Das Kunstmuseum Kloster Unser Lieben Frauen zeigt Magdeburger Schwarz-Weiß-Fotografien von Ulrich Wüst.

Von Grit Warnat 22.10.2015, 01:01

Magdeburg l Die Front eines Hauses am Magdeburger Schleinufer. Die Sonne zeichnet Umrisse eines gegenüberliegenden Gebäudes auf die Fassade. Das Schattenspiel bringt ein Dreieck hervor, Quadrate, Rechtecke. Es ist ein Spiel mit Architektur und Licht. Für diese Komposition des Bildes hat Ulrich Wüst auf einen ganz bestimmten Stand der Sonne gewartet. Die Sonne ist es auch, die einen Bürgersteig, wie auf einer anderen Fotografie, als dunklen Streifen hervortreten lässt.

Der Betrachter trifft immer wieder auf solche Kompositionen, in denen er verschiedene geometrische Formen entdecken kann. In die Höhe ragende Schornsteine, Straßenfluchten, Bürgersteige, Fassaden, Häuser­ecken, gerade, schräg, abkippend. Straßenbahnleitungen parallel zu einem Kranausleger. Bei Ulrich Wüst wirkt alles fast wie ein abstraktes Bild. Er setzt mit seinen Schwarz-Weiß-Fotografien auf Sachlichkeit, auf das Minimalistische, auf das Komponieren. Da würden Menschen stören, auch Autos. Kaum sind sie zu finden. Wüst meidet das Bewegte im Bild. Es wäre Ablenkung. Kurator Uwe Gellner: „Wüst arbeitet mit dokumentarischen Mitteln. Er dramatisiert nicht.“

Ulrich Wüst, 1949 in Magdeburg geboren, lange Zeit schon in Berlin lebend, hat sich einen Namen gemacht als Fotograf von Städten und urbanen Räumen. Seine Arbeiten befinden sich in zahlreichen öffentlichen Sammlungen, darunter dem Deutschen Historischen Museum Berlin, den Staatlichen Kunstsammlungen Dresden, den Staatlichen Museen Preußischer Kulturbesitz Berlin, der Staatsgalerie Stuttgart und der Kunstsammlung des Deutschen Bundestages.

Auch das Stadtplanungsamt Magdeburg hatte – allerdings für rein dokumentarische Zwecke – Arbeiten erworben. Inzwischen ist dieses Konvolut von Aufnahmen in die Sammlungen des Kunstmuseums eingegangen und wird hier, nachdem es 2001 schon einmal eine Ausstellung zur Morgenstraße gegeben hatte, erstmals vollständig gezeigt.

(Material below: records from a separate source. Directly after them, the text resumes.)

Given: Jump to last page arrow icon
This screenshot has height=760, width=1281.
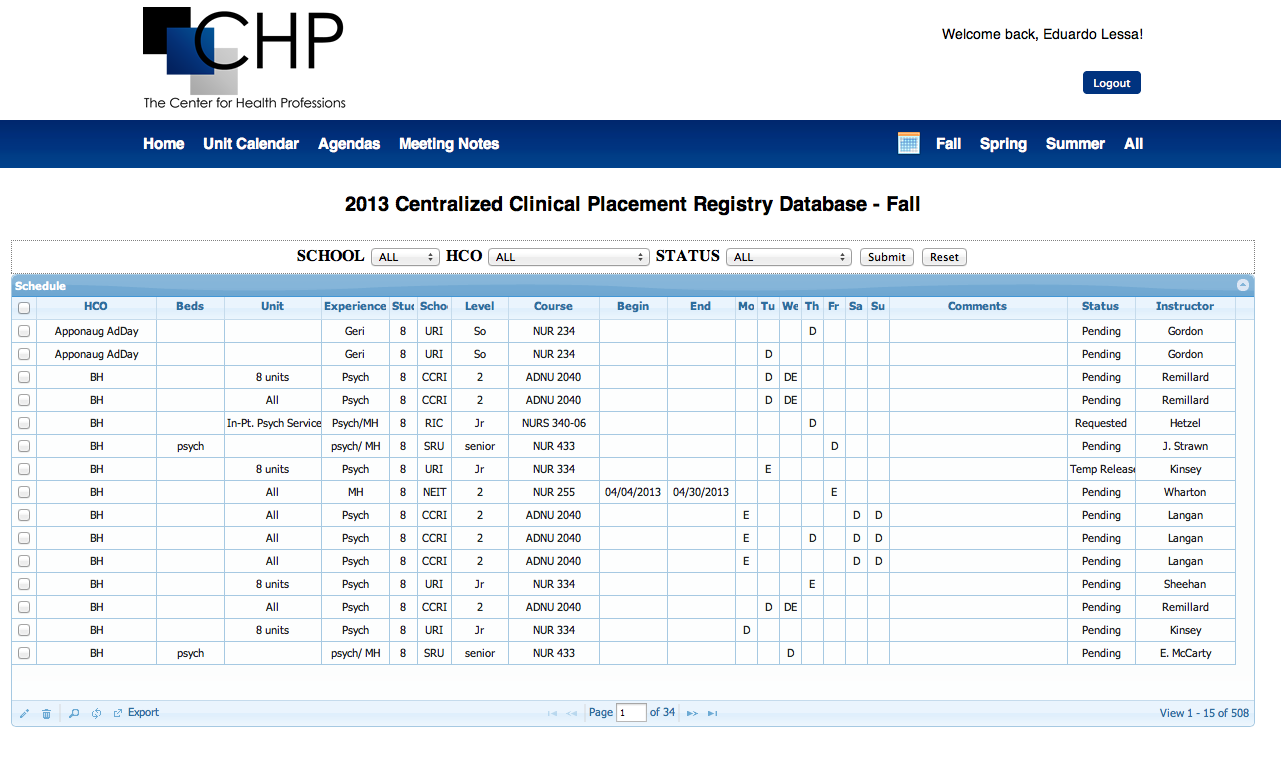Looking at the screenshot, I should coord(713,713).
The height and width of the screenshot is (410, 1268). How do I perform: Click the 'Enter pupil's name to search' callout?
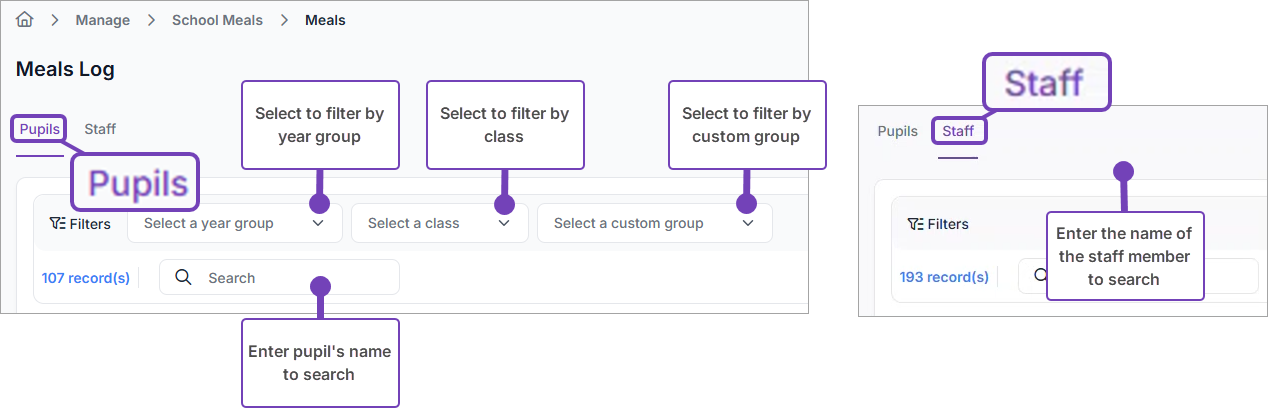tap(320, 363)
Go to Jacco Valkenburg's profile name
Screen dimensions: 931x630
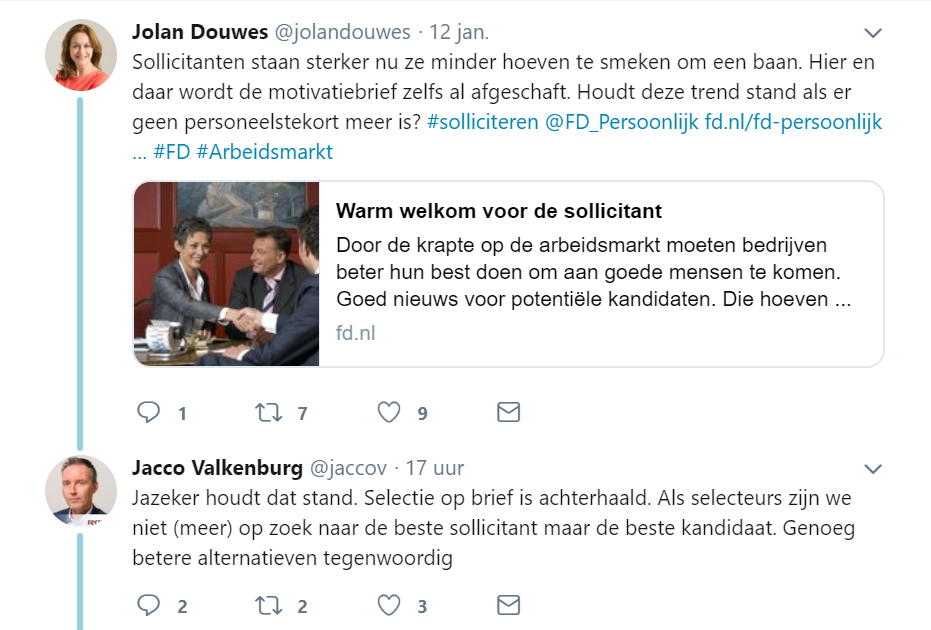pyautogui.click(x=215, y=467)
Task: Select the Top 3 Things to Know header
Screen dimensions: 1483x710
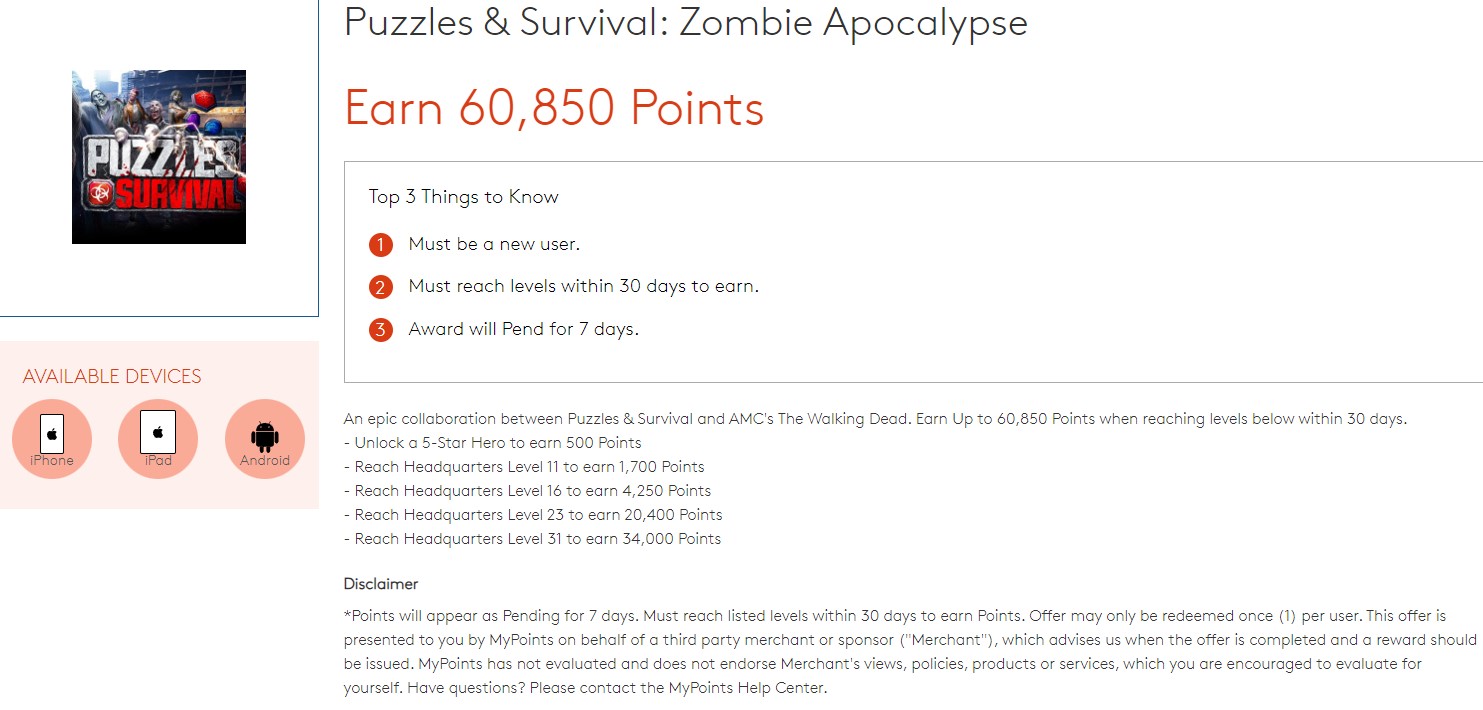Action: (x=463, y=196)
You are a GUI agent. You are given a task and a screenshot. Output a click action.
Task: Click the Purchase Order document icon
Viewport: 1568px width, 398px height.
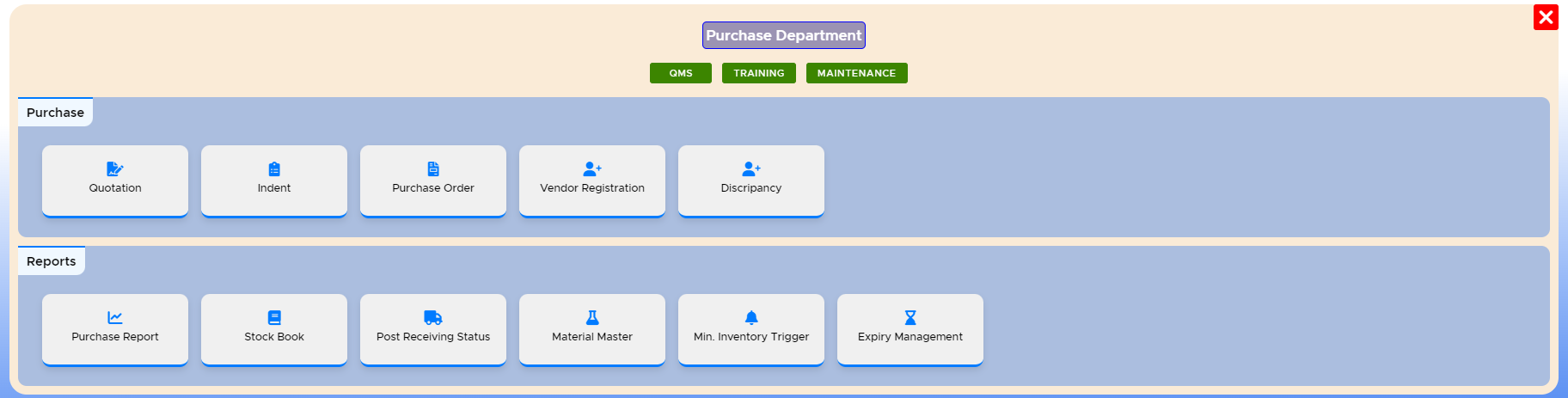tap(433, 168)
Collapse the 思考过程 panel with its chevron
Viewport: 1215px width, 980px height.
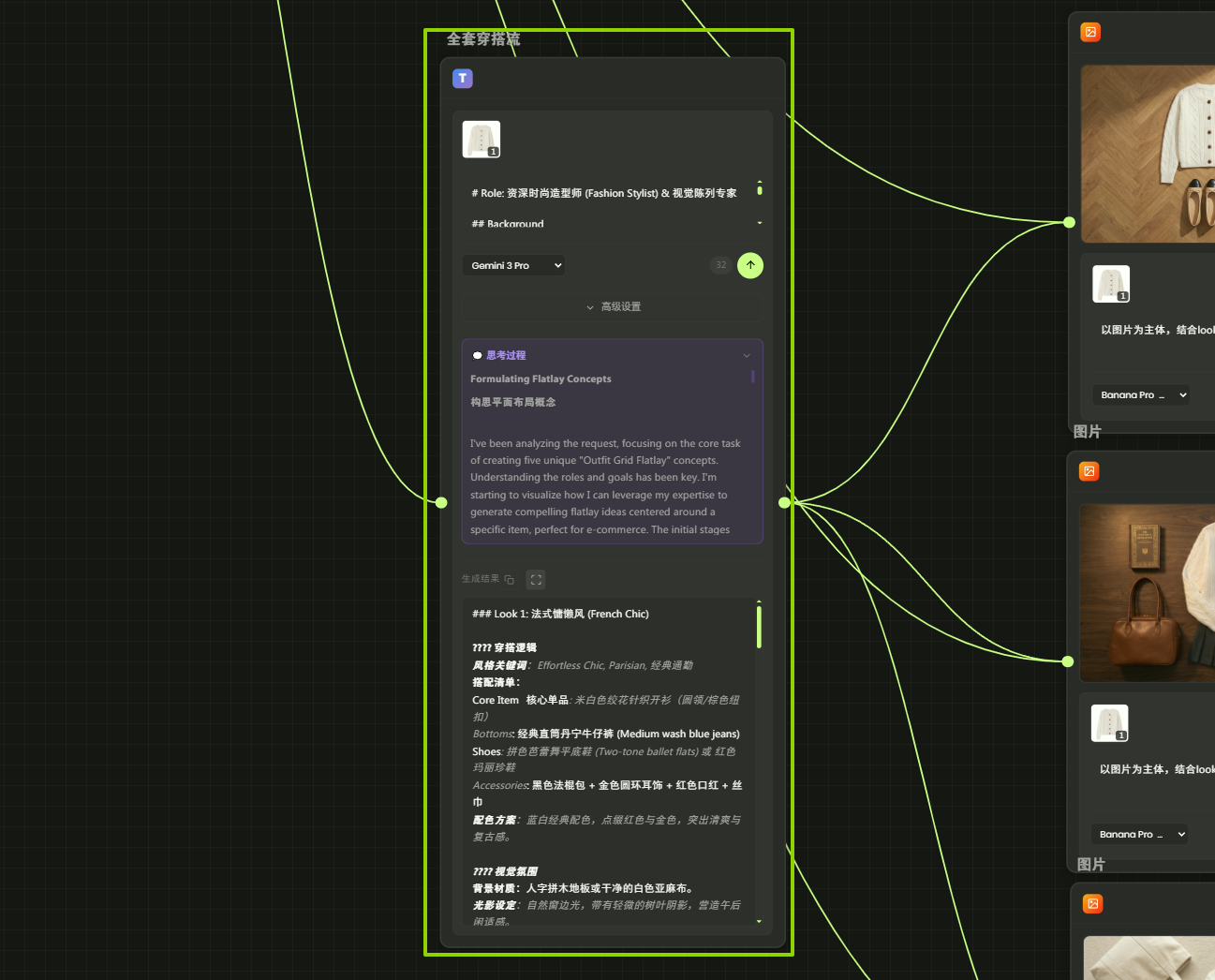[x=747, y=356]
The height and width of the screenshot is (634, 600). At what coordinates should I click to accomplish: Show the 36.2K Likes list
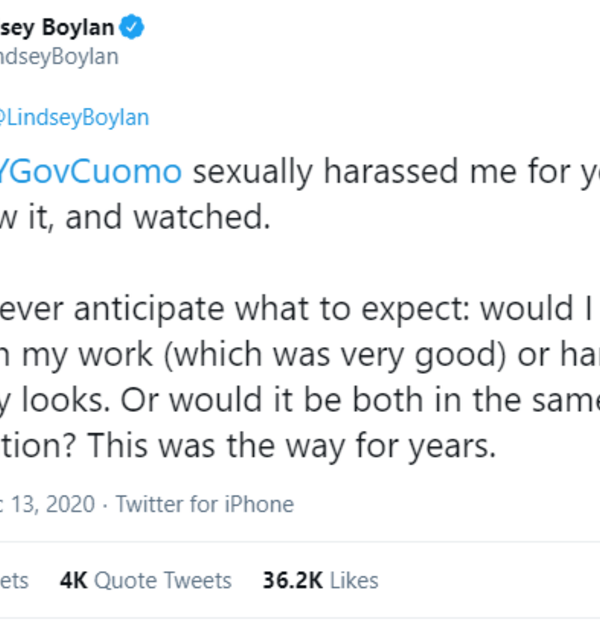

Es sind Arbeiten aus den Jahren zwischen 1981 und 2000. Wüst zeigt aus seiner Sicht das Wachsen und Werden einer Stadt. Dazu gehört für ihn vor allem auch der Verfall. Immer wieder hält der Berliner Künstler Marodes fest, verlassene Betriebsgelände, alte Häuser, blinde Fenster. Das touristisch Schöne der Stadt ist fast Fehlanzeige.

Wir würden beim Fotografieren das Besondere für uns festhalten, den Geburtstag beispielsweise, das Attraktive einer Stadt, sagt Kurator Gellner. Wüst habe eine ganz andere Sicht, aus der aber Zuneigung und Sympathie spreche. Wüst müsse eine Stadt genau kennen, sonst fotografiere er sie nicht.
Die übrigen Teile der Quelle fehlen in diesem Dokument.